Goal of the exercise: If a line below includes the string "computer", copy it.
________________________________________
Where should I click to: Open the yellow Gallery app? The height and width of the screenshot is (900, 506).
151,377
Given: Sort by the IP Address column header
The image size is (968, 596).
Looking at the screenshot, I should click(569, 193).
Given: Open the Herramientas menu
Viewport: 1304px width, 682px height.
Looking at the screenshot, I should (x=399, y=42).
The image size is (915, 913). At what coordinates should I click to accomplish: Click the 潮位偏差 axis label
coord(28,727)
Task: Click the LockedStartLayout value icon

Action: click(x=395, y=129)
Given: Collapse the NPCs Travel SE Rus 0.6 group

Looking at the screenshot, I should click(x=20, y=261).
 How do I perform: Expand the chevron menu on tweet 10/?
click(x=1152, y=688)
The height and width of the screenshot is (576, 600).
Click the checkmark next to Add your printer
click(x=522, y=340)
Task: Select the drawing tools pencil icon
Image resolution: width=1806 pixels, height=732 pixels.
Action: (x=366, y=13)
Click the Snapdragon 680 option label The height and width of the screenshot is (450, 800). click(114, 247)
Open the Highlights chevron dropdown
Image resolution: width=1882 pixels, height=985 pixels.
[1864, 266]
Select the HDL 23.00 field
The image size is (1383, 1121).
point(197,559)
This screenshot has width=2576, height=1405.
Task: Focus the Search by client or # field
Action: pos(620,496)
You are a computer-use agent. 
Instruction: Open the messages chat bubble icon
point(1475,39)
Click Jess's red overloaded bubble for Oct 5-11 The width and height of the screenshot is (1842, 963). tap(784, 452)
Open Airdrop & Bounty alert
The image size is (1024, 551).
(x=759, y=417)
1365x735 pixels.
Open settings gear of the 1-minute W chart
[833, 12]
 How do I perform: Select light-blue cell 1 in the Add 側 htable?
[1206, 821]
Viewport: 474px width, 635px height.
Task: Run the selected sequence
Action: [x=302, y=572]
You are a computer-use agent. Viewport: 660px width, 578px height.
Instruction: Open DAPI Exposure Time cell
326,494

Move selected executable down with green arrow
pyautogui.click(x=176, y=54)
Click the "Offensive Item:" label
________________________________________
Worked solution:
You are a computer-use agent. 
You are a computer-use agent. Viewport: 660px width, 578px height.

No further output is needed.